→ Your goal
Return exactly, please, the lines from the one containing "Given: Click the Share text button" to the last line of the entries below, and nothing else, leaving pictures out.

(Data extracted from a collection)
━━━━━━━━━━━━━━━━━━━━━━━━━━━━━━

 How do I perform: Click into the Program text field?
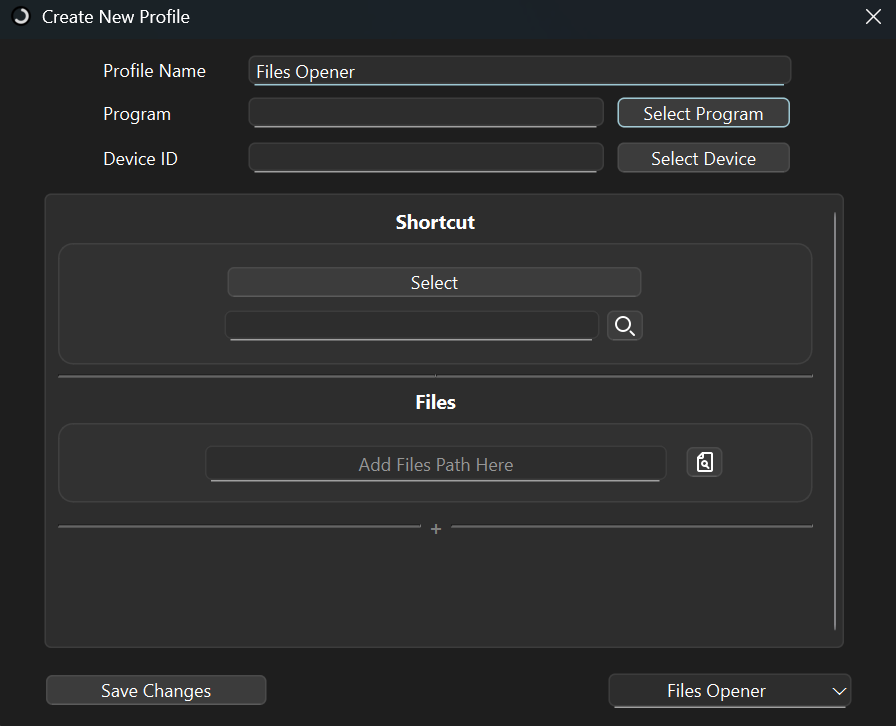(425, 113)
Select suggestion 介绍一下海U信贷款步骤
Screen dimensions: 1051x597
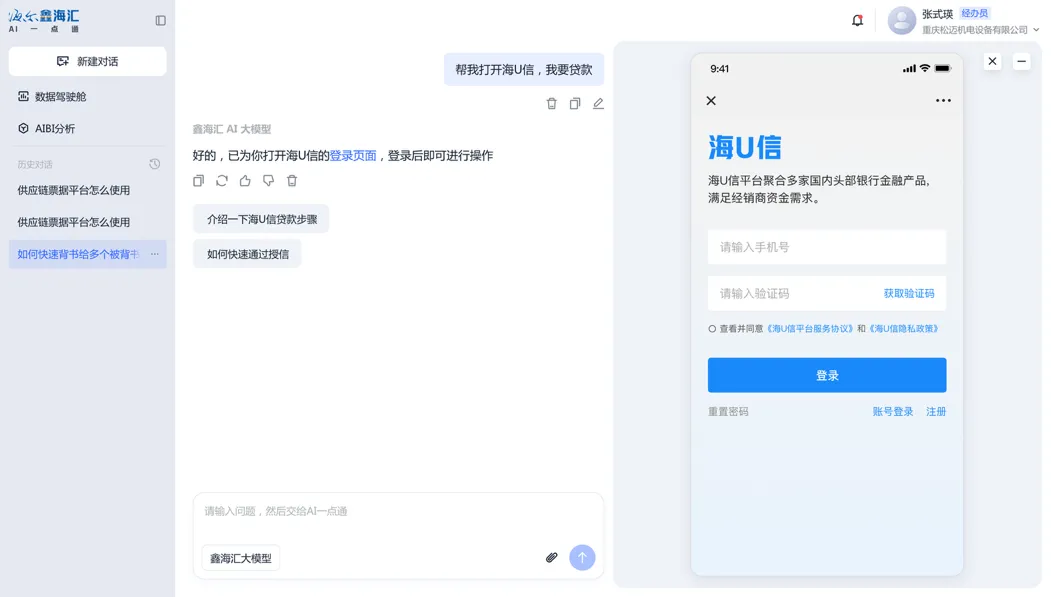[261, 219]
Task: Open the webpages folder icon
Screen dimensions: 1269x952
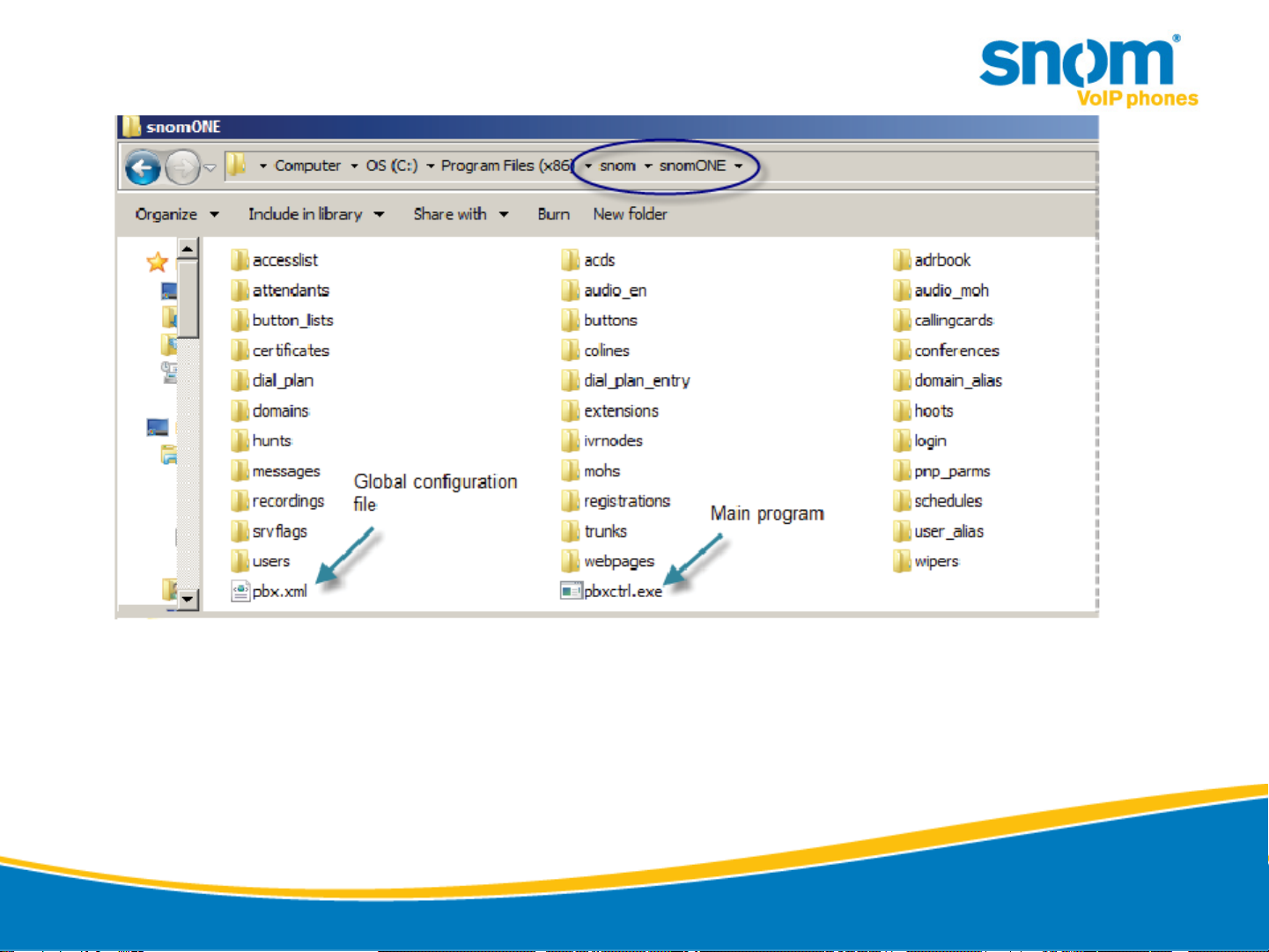Action: coord(571,561)

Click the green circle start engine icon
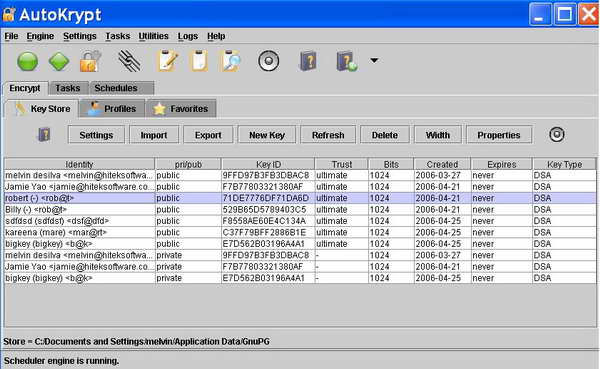pos(28,61)
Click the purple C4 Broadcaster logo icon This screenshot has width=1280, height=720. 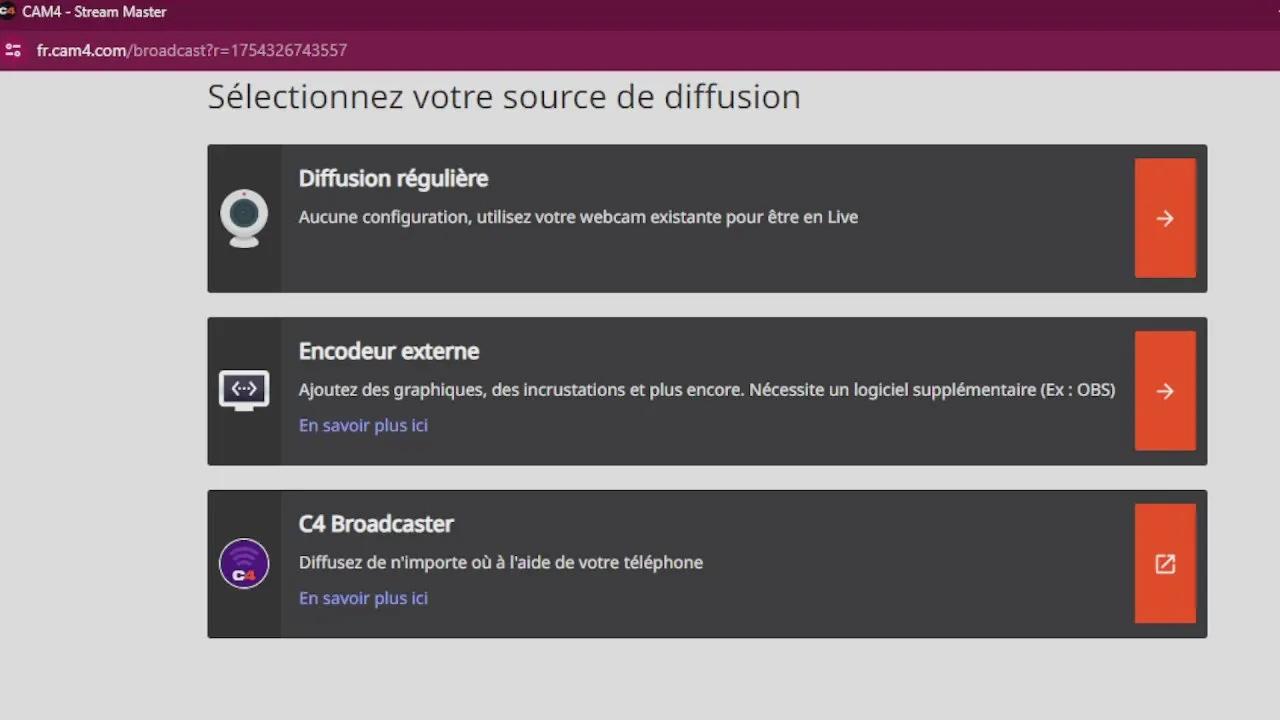(244, 564)
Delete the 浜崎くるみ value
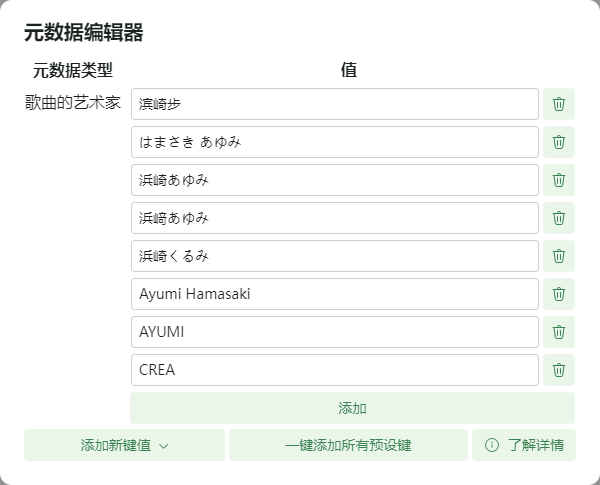 [559, 256]
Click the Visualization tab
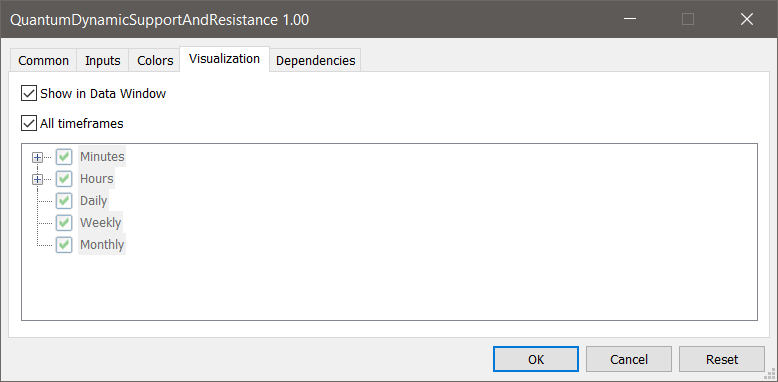This screenshot has width=778, height=382. tap(224, 59)
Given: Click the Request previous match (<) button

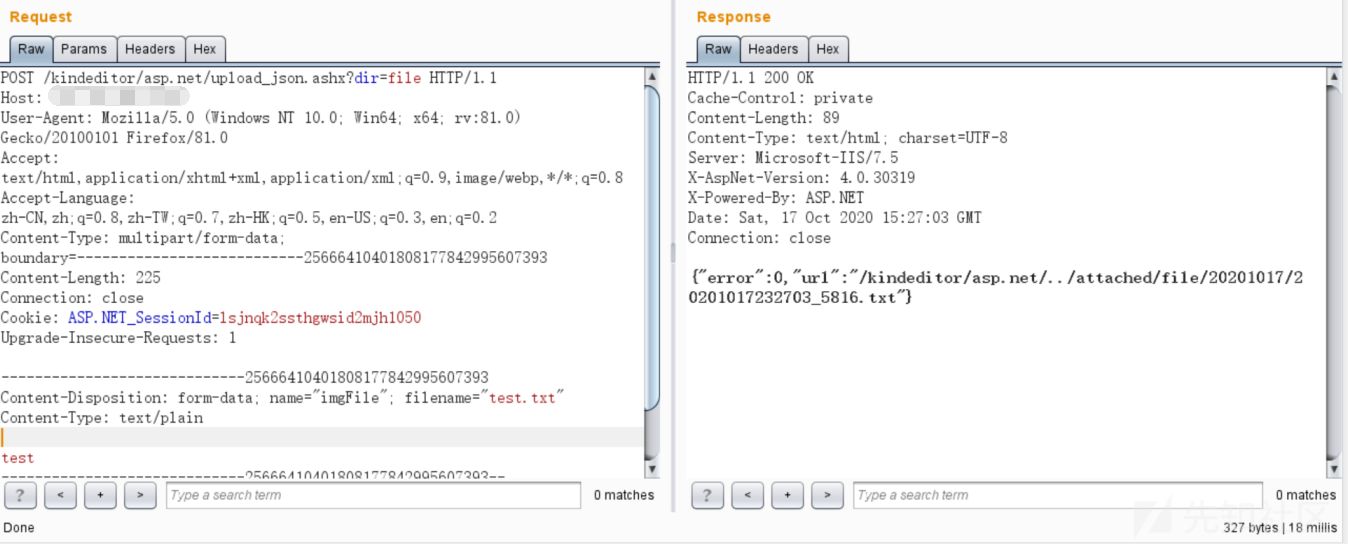Looking at the screenshot, I should tap(60, 495).
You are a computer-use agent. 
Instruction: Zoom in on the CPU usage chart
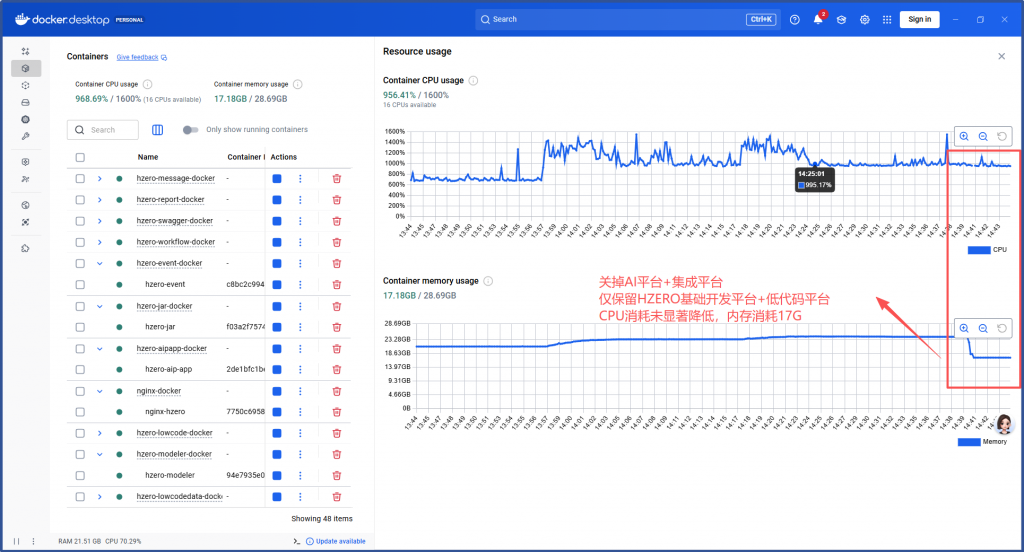click(964, 137)
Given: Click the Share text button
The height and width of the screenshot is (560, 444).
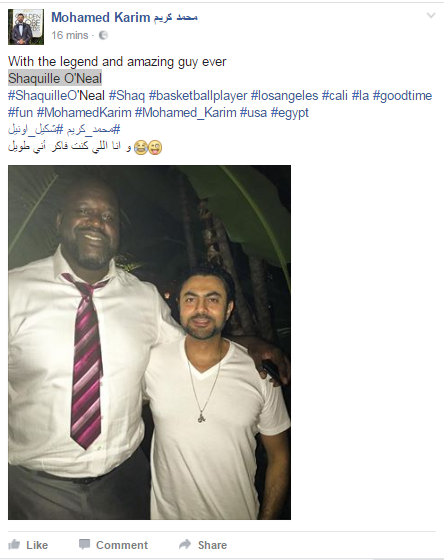Looking at the screenshot, I should pos(213,545).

━━━━━━━━━━━━━━━━━━━━━━━━━━━━━━

→ Response to the exercise
Given: Click the Share text button
The height and width of the screenshot is (560, 444).
Looking at the screenshot, I should pos(213,545).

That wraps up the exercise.